In the first cohort, 8 in 10 of Unlocked participants will be women, while 1 in 5 (20%) of those starting work in prisons this September will come from a Black, Asian or Minority Ethnic (BAME) background.
The selection of the first 50 graduates bucks the national trend of recruitment. Just seven per cent of staff in prisons come from an ethnic minority background while just over 37 per cent of UK prison officers are female.
The participants will begin working in six prisons across London and the south east – HMP Brixton, Coldingley, Downview, High Down, Isis and Wandsworth where demand for prison officers is highest.
Natasha Porter, CEO of Unlocked Graduates said:
“Many people did not believe that the role of the prison officer could ever appeal to graduates.

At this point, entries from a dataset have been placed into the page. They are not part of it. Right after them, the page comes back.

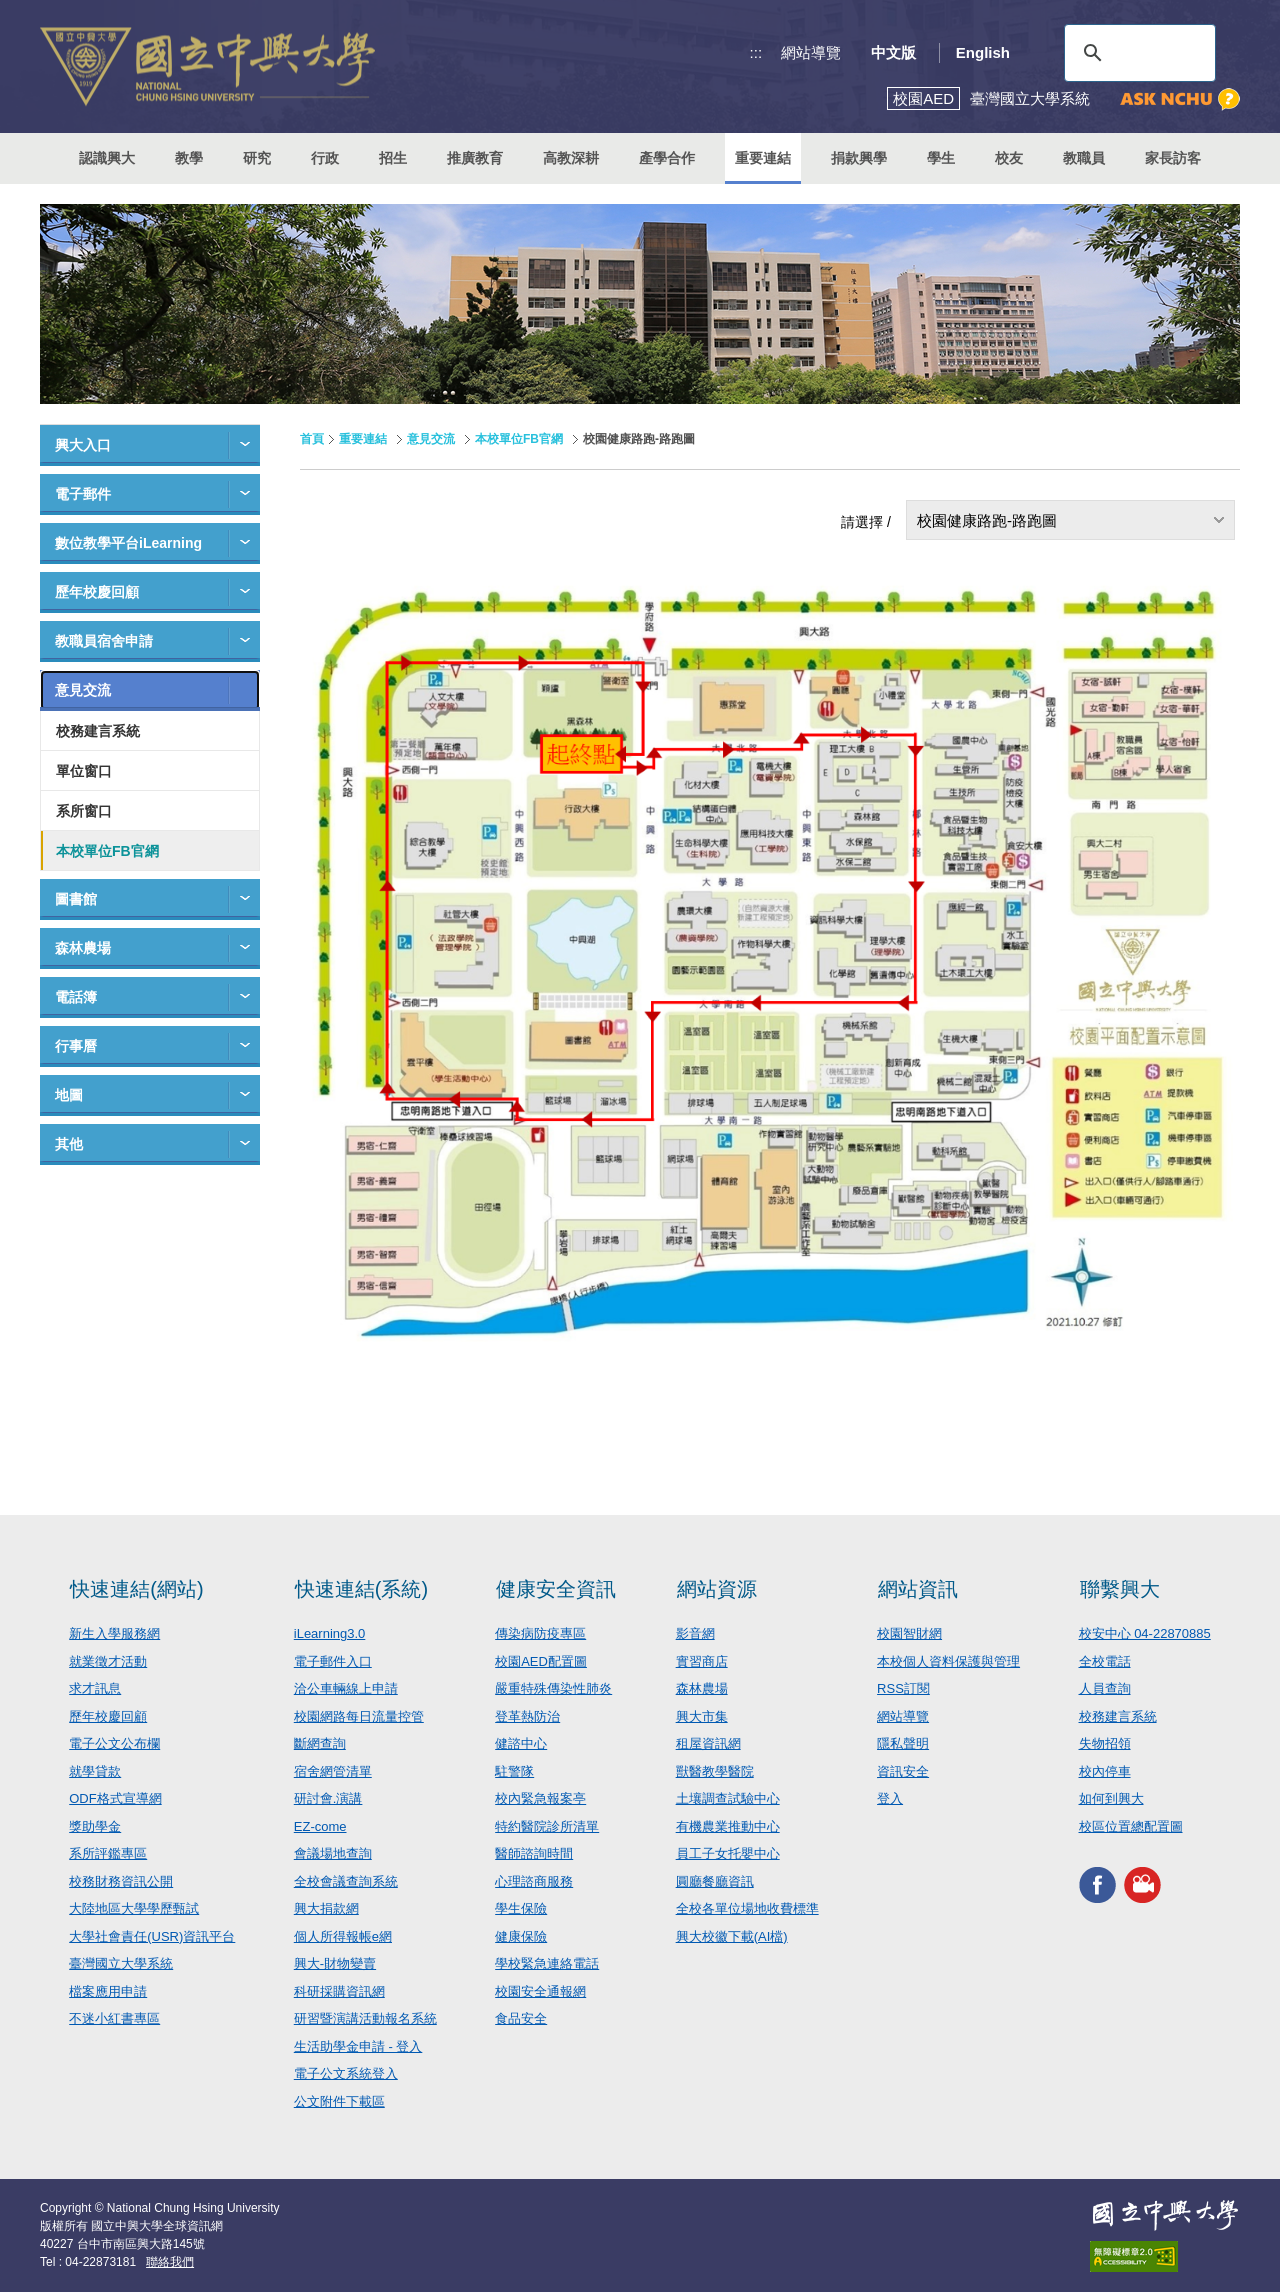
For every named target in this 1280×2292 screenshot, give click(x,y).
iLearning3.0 (330, 1633)
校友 (1009, 158)
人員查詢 (1105, 1688)
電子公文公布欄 (114, 1743)
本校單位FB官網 (107, 851)
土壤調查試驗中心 (728, 1798)
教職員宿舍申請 (104, 641)
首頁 (312, 439)
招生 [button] (393, 158)
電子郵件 (83, 494)
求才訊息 (95, 1688)
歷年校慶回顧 (97, 592)
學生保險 (521, 1908)
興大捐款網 (326, 1908)
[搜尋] (1137, 53)
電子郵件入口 (333, 1661)
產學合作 (667, 158)
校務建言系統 (98, 731)
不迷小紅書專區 (114, 2018)
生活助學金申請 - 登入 (358, 2046)
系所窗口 (84, 811)
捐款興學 (859, 158)
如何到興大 (1111, 1798)
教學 (189, 158)
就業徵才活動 (108, 1661)
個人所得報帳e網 (343, 1936)
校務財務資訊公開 (121, 1881)
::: (756, 52)
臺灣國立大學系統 (121, 1963)
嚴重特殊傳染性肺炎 (553, 1688)
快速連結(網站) (136, 1589)
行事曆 (76, 1046)
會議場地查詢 (333, 1853)
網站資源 (717, 1589)
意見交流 (83, 690)
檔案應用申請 (108, 1991)
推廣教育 (475, 158)
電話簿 (76, 997)
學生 (941, 158)
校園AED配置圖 (541, 1661)
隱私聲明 (903, 1743)
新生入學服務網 (114, 1633)
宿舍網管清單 (333, 1771)
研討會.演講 (328, 1798)
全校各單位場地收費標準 (747, 1908)
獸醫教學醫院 (715, 1771)
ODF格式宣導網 (115, 1798)
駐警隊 (514, 1771)
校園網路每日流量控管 (359, 1716)
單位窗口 (84, 771)
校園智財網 (909, 1633)
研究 (257, 158)
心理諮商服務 (534, 1881)
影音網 (695, 1633)
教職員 (1084, 158)
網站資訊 (918, 1589)
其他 (69, 1144)
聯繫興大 (1120, 1589)
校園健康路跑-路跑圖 (987, 520)
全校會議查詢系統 (346, 1881)
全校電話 (1105, 1661)
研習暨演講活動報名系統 (365, 2018)
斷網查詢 (320, 1743)
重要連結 (363, 439)
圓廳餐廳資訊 (715, 1881)
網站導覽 (811, 52)
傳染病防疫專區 (540, 1633)
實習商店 (702, 1661)
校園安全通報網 (540, 1991)
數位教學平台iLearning (128, 543)
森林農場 (83, 948)
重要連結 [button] (763, 158)
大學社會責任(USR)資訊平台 (152, 1936)
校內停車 (1105, 1771)
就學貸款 (95, 1771)
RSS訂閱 (903, 1688)
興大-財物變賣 (335, 1963)
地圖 (69, 1095)
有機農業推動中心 (728, 1826)
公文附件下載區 (339, 2101)
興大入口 (83, 445)
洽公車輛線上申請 (346, 1688)
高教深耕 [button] (571, 158)
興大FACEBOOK (1097, 1884)
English (983, 52)
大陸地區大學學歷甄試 (134, 1908)
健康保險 (521, 1936)
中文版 (893, 52)
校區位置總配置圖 (1131, 1826)
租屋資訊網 (708, 1743)
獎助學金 (95, 1826)
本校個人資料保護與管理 (948, 1661)
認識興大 (107, 158)
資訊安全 (903, 1771)
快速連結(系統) (361, 1589)
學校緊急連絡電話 (547, 1963)
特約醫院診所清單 (547, 1826)
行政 (325, 158)
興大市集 (702, 1716)
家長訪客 (1173, 158)
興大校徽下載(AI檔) (732, 1936)
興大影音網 (1142, 1884)
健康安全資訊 (556, 1589)
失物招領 (1105, 1743)
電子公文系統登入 (346, 2073)
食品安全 (521, 2018)
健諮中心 (521, 1743)
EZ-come (320, 1826)
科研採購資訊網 (339, 1991)
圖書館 (76, 899)
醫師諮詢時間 (534, 1853)
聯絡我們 (170, 2262)
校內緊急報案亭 (540, 1798)
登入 (890, 1798)
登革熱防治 (527, 1716)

The overwhelming interest in our programme shows an incredible desire from graduates to tackle one of the major social challenges of our time and a recognition that the challenging role of a prison officer will equip you for many future careers. We are particularly pleased that our first graduates will so visibly challenge what a ‘typical’ prison officer looks like.”

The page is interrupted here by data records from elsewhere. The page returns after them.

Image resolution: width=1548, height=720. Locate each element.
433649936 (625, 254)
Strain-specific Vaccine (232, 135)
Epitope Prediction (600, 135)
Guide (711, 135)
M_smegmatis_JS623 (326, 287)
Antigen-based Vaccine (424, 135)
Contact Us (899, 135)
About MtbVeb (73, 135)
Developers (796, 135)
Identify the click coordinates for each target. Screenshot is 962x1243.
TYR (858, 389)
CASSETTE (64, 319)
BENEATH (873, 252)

Prisons Minister, Sam Gyimah MP said:
“I am delighted to welcome the new Unlocked Graduates who will be joining the thousands of dedicated and hard-working staff who already undertake such important work to keep our prisons and the public safe.”
Clo, a recent Cambridge University graduate and one of Unlocked Graduates’ first participants said:
“Working as a prison officer was not something I had ever considered before hearing about this programme. But when I really thought about it, I realised it would be one of the most challenging and rewarding roles I could ever do. I know it will be really difficult at times, but I also think the skills I will gain will help me to cope with the challenges of many jobs in the future.”
Increasing prison officer numbers
The release of the latest information about the Unlocked Graduate programme came as the Ministry of Justice announced their latest recruitment numbers. Responding to these, Natasha Porter, CEO of Unlocked Graduates said:
“It is very encouraging to see these numbers growing so strongly. The challenges facing prisons have never been greater and we will not be able to tackle them until the workforce is large enough to have the capacity to focus on rehabilitation rather than just safety.
“The Unlocked Graduate scheme is not designed to answer the shortage challenge but we will be attracting officers with a wider range of backgrounds into the job. We hope that by raising the status of the prison officer role on campuses around the country we will see more and more excellent graduates consider prison officer alongside social worker, teacher or police officer as an interesting and challenging career.”